On the pending request: The Congress's 2013 request for retention while paying normal licence fees was documented as "under consideration" in 2018. The RTI reply does not indicate whether this request has been formally rejected, a step that would be legally necessary before characterising the occupation as unambiguously unauthorised without qualification. If the request has not been formally disposed of, Congress may argue that its occupation retains a residual administrative character that falls short of the Section 2(g) definition.
On the writ petition: Whether Congress has in fact filed or is still contemplating a writ petition before the Delhi High Court under Article 226 challenging the eviction notices is not publicly known. If filed, any interim stay granted by the High Court would be a material factor in understanding why enforcement has not proceeded.
On institutional consistency: The RTI reply's confirmation that BJP's former headquarters at 11 Ashoka Road is now within the Lok Sabha Members' Pool introduces a comparative legal question. The terms on which Ashoka Road's transition was managed and its current rent status, transferred to the Lok Sabha Secretariat, are not fully disclosed in the RTI reply, leaving open the question of whether the administrative treatment of the two properties has been consistent.
Historical and Constitutional Significance of the Premises
The bungalow at 24 Akbar Road has significance beyond its administrative categorisation. The premises housed Sir Reginald Maxwell under the British administration and served as the residence of Daw Khin Kyi, Myanmar's ambassador to India, in the early 1960s, during which period her daughter, future Nobel Peace Prize laureate Aung San Suu Kyi, lived there.
The Congress converted the bungalow into its operational headquarters following the 1977 Lok Sabha elections, the first time the party had lost a general election. It was from 24 Akbar Road that the political organisation of Indira Gandhi's return to power in 1980 was conducted. The party formally shifted its headquarters to the newly constructed Indira Bhawan on January 15, 2025, but has retained physical possession of 24 Akbar Road since the shift.
The constitutional dimension of the dispute is significant. The use of government-owned property by a political party that is simultaneously the principal opposition in Parliament, with the government that controls the Directorate of Estates being the ruling party's administration, creates a structural tension between administrative law enforcement and the constitutional imperative of political fairness. Congress's characterisation of the eviction notices as politically motivated, while the government maintains they are purely administrative, reflects that tension directly.
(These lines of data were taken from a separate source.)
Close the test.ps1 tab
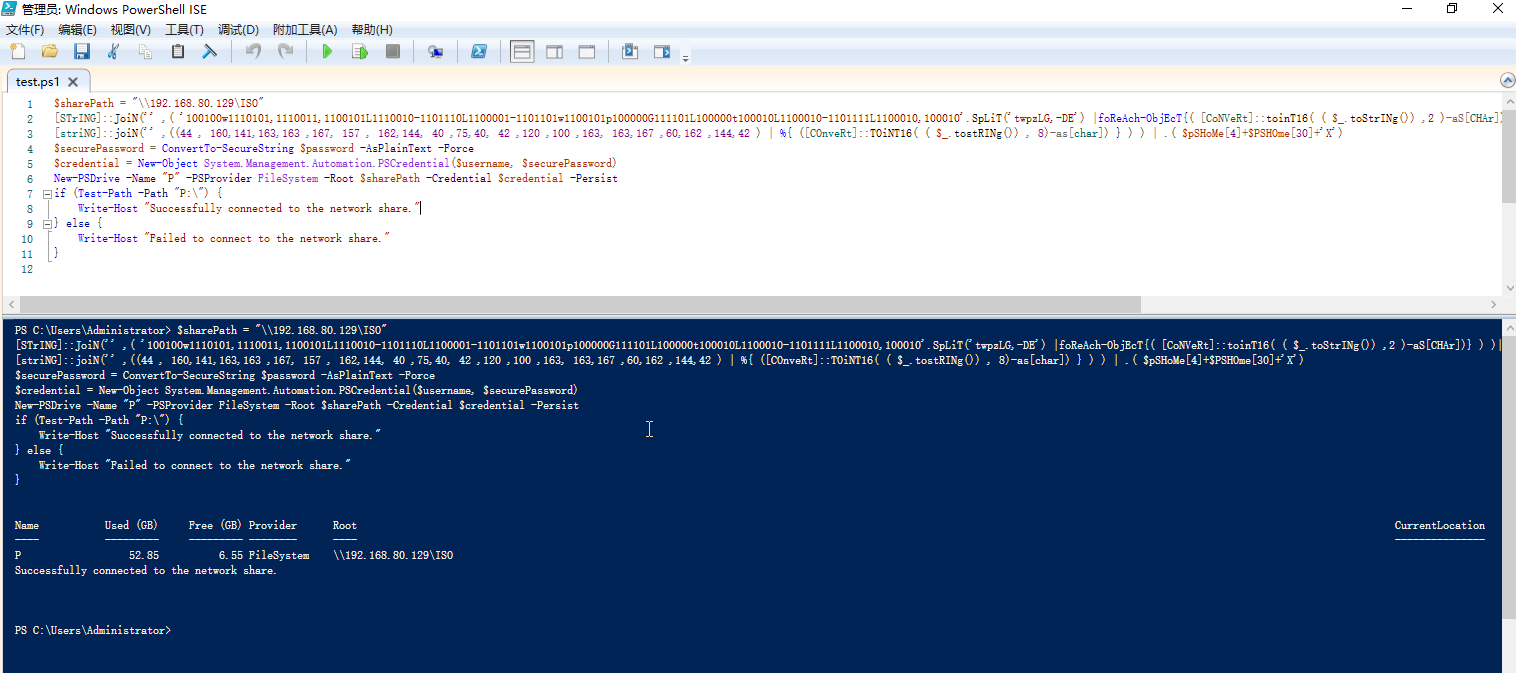1516x673 pixels. [x=74, y=81]
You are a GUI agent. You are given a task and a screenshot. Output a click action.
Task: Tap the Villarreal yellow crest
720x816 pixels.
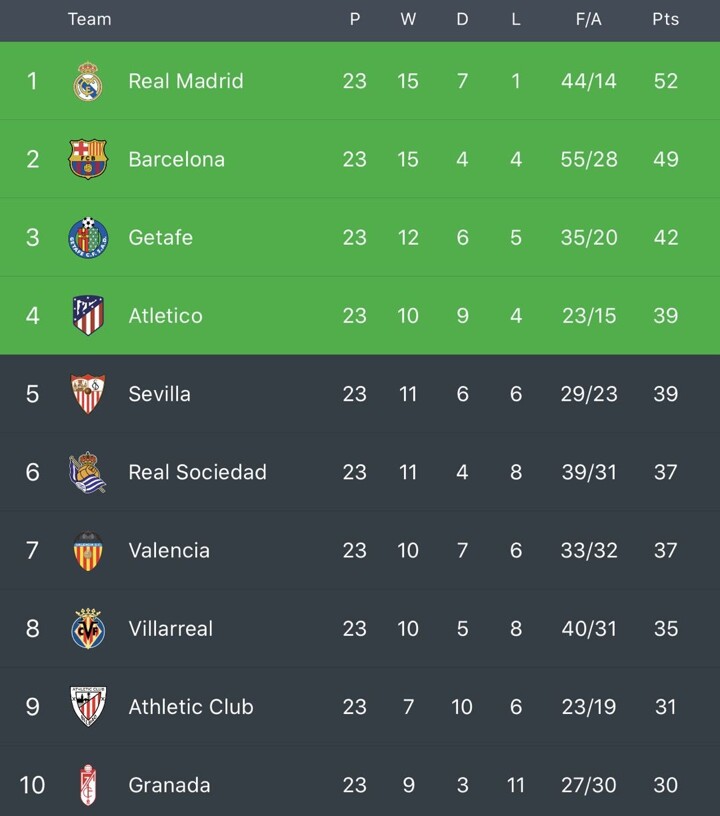tap(88, 628)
What the Law Requires, and What Has Not Happened
The statutory position under the PP Act, 1971 is clear. A person in unauthorised occupation of public premises as the Congress is formally categorised by the Directorate of Estates, may be served notice under Section 4, heard under Section 5, and ordered to vacate. Outstanding dues may be recovered as arrears of land revenue under Section 5A.
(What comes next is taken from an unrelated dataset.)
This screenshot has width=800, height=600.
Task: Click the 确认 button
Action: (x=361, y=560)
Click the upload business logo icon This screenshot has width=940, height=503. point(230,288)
What the July 2026 RTI disclosure confirms is that thirteen years after the cancellation of allotment, none of these statutory steps has been completed to finality. The dues have not been calculated. The eviction order under Section 5 has not been passed despite notices having been issued. The property remains occupied.
Whether the July 8 RTI reply, which puts these facts formally and publicly on the government's own record, accelerates administrative and legal proceedings, or whether the pattern of notice-without-enforcement continues, is the central question that both lawyers and political observers are now watching closely.